■ DA FARE
[1] Secondo il testo su Mt. Gox, in quale mese e anno l'exchange è andato in bancarotta?
[2] Cita esattamente il brano del testo su Mt. Gox che comincia con «L’anno scorso i» e si chiude con «delle loro partecipazioni.».

■ TESTO DI PARTENZA
----------------
L’anno scorso i fiduciari hanno elaborato un piano di rimborso e hanno ricevuto da un tribunale di Tokyo la scadenza per ottobre 2024.

 

Un tempo il principale exchange di criptovalute al mondo, che gestiva oltre il 70% di tutte le transazioni Bitcoin nei suoi primi anni, Mt. Gox ha chiuso i battenti andando in bancarotta nel febbraio 2014 dopo aver subito il più grande furto di criptovalute mai registrato.

 

Centinaia di migliaia di bitcoin sono stati rubati dall’exchange, che ha dato la colpa agli hacker che avevano approfittato di una falla nella sicurezza del software.

 

Gli analisti prevedono che i prossimi rimborsi di Mt. Gox aumenteranno la pressione di vendita sui mercati Bitcoin, poiché i primi investitori riceveranno gli asset a un prezzo molto più alto rispetto a quando li hanno acquistati, il che renderà alcuni inclini a trarre profitto da alcune delle loro partecipazioni.

 

«Molti chiaramente incasseranno e si godranno il fatto che avere i propri asset bloccati nel fallimento di Mt. Gox sia stato il miglior investimento che abbiano mai fatto», ha affermato John Glover, responsabile degli investimenti della società di prestiti in criptovalute Ledn. «Alcuni chiaramente sceglieranno di prendere i soldi e scappare».

 

Altri esperti tuttavia ritengono che ci sia abbastanza liquidità di mercato per attutire il colpo di qualsiasi possibile vendita di massa. Le perdite saranno probabilmente contenute e di breve durata, hanno detto gli analisti alla testata.
----------------
■ DATI DISPONIBILI

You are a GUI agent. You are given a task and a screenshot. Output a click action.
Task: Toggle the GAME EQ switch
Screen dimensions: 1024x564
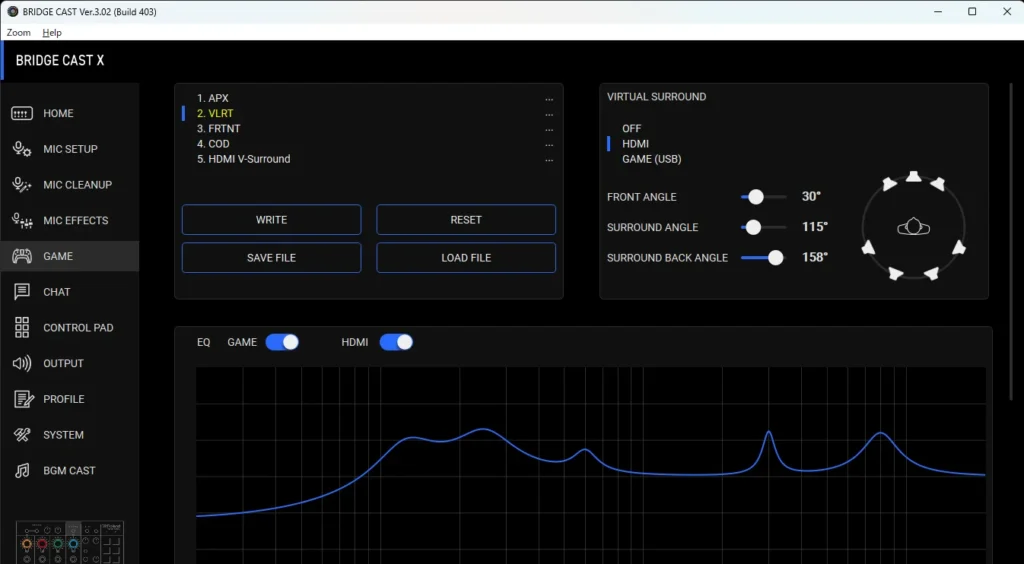point(282,342)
----------------
■ IN RISPOSTA
[1] Nel febbraio 2014.

[2]
L’anno scorso i fiduciari hanno elaborato un piano di rimborso e hanno ricevuto da un tribunale di Tokyo la scadenza per ottobre 2024.

 

Un tempo il principale exchange di criptovalute al mondo, che gestiva oltre il 70% di tutte le transazioni Bitcoin nei suoi primi anni, Mt. Gox ha chiuso i battenti andando in bancarotta nel febbraio 2014 dopo aver subito il più grande furto di criptovalute mai registrato.

 

Centinaia di migliaia di bitcoin sono stati rubati dall’exchange, che ha dato la colpa agli hacker che avevano approfittato di una falla nella sicurezza del software.

 

Gli analisti prevedono che i prossimi rimborsi di Mt. Gox aumenteranno la pressione di vendita sui mercati Bitcoin, poiché i primi investitori riceveranno gli asset a un prezzo molto più alto rispetto a quando li hanno acquistati, il che renderà alcuni inclini a trarre profitto da alcune delle loro partecipazioni.